Marketing Opportunities for Growers
To capture the gourmet consumer market in coastal metropolitan areas, beach plum product marketers could first target independent retailers, gourmet food stores or farm markets, but not major supermarkets. To present to consumers that the beach plum product is special and gourmet, packaging and price should be designed to reflect that image. Once consumers purchased and tried the product for the first time, quality and taste are the most important factors for return purchases. Gourmet consumers are interested in new products and willing to pay a premium price for them. To sustain this market interest, beach plum product producers should build on high quality jams and jellies and develop complementary new products.
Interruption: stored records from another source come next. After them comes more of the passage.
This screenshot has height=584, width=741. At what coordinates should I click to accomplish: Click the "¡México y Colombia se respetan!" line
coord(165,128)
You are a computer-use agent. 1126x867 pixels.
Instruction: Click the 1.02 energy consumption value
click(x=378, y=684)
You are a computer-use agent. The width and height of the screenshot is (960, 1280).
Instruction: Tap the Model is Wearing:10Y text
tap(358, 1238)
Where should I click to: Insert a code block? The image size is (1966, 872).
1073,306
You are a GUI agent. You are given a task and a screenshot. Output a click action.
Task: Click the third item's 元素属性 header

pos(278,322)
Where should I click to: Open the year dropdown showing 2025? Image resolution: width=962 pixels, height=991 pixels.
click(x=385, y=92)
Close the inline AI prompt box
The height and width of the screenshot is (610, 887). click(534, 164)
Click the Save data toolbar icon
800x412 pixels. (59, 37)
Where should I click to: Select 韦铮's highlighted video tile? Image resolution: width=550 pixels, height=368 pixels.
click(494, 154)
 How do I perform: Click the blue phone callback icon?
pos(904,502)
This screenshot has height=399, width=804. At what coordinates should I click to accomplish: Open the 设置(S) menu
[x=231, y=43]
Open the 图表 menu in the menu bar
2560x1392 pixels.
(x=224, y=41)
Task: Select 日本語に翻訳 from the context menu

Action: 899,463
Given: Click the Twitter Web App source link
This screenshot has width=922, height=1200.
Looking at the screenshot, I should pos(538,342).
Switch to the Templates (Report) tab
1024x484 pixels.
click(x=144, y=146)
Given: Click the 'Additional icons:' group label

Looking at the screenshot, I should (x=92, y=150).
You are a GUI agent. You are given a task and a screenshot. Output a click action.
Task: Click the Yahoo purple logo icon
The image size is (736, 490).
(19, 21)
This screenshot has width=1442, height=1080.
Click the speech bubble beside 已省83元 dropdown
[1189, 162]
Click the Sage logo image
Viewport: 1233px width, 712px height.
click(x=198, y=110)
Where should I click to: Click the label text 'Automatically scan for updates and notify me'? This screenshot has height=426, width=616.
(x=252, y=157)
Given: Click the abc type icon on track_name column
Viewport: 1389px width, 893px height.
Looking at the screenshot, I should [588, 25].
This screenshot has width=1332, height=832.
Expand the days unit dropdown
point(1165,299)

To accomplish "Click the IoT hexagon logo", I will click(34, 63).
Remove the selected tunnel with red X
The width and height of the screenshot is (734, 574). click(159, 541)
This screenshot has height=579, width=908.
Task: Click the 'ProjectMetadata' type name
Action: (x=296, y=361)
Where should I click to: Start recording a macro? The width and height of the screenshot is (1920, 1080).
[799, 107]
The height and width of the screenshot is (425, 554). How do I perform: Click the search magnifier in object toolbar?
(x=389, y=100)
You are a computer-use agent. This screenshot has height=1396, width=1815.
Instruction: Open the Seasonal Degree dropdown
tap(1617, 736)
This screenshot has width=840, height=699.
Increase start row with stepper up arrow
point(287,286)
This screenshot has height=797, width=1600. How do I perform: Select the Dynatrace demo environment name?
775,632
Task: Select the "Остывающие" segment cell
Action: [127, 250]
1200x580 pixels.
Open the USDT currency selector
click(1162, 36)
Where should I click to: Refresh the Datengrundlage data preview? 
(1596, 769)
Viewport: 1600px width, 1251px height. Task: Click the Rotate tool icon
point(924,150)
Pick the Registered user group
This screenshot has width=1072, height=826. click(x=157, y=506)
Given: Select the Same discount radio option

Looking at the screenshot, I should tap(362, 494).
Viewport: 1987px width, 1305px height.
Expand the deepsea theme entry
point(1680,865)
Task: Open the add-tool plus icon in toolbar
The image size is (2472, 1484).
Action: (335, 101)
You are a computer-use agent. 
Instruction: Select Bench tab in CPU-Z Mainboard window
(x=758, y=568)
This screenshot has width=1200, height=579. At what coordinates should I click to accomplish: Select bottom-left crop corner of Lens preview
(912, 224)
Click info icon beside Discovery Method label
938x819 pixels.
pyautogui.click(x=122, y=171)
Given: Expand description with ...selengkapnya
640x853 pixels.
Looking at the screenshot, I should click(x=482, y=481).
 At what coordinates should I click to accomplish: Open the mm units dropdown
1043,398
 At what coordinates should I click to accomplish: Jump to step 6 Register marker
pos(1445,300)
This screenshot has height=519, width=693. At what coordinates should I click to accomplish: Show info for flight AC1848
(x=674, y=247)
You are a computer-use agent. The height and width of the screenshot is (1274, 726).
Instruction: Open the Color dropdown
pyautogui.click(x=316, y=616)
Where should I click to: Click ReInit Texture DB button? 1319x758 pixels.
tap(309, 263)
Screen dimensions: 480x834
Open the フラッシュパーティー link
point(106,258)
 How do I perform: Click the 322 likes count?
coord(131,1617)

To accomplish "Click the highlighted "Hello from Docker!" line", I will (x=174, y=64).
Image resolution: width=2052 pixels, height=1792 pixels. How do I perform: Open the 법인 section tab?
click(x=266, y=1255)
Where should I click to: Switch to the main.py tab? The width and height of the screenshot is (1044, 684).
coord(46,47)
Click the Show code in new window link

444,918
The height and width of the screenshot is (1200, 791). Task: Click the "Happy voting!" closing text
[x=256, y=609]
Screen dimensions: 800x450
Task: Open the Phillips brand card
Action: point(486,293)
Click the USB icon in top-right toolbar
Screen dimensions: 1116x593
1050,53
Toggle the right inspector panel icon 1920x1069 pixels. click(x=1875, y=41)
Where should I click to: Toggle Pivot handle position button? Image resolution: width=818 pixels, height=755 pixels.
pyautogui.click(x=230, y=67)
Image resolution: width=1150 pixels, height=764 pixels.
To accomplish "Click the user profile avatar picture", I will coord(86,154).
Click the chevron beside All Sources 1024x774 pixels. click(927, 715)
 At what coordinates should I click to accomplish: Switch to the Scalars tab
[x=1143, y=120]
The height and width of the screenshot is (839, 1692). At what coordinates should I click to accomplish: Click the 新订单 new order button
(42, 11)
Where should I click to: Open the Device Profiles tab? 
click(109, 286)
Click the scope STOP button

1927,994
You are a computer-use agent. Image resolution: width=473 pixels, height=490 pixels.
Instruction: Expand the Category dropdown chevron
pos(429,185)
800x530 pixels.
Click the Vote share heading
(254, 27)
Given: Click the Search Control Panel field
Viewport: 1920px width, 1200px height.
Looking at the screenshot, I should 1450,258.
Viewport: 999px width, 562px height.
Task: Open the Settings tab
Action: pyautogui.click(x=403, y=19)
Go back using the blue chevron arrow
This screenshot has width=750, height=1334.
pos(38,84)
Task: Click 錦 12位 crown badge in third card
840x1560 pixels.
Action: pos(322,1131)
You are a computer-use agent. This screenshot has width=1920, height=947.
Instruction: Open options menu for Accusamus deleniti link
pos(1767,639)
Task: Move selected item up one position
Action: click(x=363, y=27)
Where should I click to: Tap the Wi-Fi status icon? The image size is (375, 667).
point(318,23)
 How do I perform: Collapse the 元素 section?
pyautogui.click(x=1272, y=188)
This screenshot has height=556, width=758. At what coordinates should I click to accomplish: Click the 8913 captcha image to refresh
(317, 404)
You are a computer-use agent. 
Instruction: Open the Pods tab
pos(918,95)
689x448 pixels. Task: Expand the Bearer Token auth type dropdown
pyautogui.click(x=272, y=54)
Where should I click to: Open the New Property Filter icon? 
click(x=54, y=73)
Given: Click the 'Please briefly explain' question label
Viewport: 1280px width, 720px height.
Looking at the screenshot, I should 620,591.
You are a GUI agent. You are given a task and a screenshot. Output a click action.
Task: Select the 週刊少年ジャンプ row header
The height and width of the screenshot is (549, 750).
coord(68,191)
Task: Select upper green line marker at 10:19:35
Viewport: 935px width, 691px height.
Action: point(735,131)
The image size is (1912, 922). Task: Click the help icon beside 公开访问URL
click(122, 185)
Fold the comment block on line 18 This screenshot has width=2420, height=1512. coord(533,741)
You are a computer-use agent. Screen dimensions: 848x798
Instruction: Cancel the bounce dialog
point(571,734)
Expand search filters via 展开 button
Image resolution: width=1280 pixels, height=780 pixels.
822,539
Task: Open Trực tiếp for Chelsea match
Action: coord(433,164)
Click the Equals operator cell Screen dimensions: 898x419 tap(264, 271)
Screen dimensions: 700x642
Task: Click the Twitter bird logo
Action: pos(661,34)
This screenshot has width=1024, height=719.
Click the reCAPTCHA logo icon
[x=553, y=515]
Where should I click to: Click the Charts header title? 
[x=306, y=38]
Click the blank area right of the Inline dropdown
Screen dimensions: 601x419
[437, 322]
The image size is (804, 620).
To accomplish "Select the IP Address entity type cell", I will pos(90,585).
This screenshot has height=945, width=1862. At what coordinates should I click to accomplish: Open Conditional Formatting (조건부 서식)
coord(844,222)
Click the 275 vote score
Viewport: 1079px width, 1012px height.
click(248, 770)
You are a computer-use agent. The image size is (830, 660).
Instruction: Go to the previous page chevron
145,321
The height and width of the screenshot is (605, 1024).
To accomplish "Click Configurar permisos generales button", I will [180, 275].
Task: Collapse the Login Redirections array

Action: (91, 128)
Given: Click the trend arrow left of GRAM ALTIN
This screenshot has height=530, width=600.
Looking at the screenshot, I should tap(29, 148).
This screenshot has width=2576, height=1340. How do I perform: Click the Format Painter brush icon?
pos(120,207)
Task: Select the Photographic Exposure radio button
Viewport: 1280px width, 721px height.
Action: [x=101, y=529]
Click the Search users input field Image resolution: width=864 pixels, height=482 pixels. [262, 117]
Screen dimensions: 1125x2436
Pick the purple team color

To enter the food service market, beach plum marketers should first identify cutting-edge operations and individuals in this market, such as high-end restaurants that have unusual menus and gourmet chefs who are innovative and willing to try new things. Initial contacts with restaurants should be done directly with chefs and not through produce wholesalers. Providing different forms of product samples such as fresh and frozen fruits in whole and pitted forms for chefs to test recipes is an effective way to establish interest. Work with chefs to develop new recipes and provide them with beach plum lore and publicity that they can use to promote the product on their menus to differentiate their dishes. Chefs tend to use beach plum as sauce or garnish for their premium priced entree dishes or appetizers, so they are willing to pay a premium price for the product, but the volume will be smaller. On the other hand, bakery chefs need higher volumes of fruit for their recipes, and they are more concerned about price of the fruit and the labor involved in pitting the fruit. When selling to food service customers, the key is to make contacts with restaurants a few months before harvest, so the chefs can plan their menus and promotion accordingly and work out a viable delivery system. It is important to maintain consistent seasonal supply, high fruit quality and adequate quantities.
Another potential market for beach plum fruit and products are wholesale food distributors. Specialty produce purveyors are often willing to test market with small quantities. Initial contact could be done directly with product samples. In addition to product features, native & sustainable are two other attributes that could be used to promote beach plum. Due to the seasonal nature, clear communication about harvest time, quantity and quality will be very important.
Our experience at the food industry trade shows demonstrated that chefs, small processors, gourmet food retailers, and specialty produce wholesalers are the ones who would be more interested in purchasing beach plum fruits and products. All parties at this stage of beach plum market development show interest in premium fruit and fruit products that would generate relative high returns to growers. Growers should have a clear understanding of the market potential and premium price point. This should help clarify and support the need of continuous development of a grower network as the industry sector develops.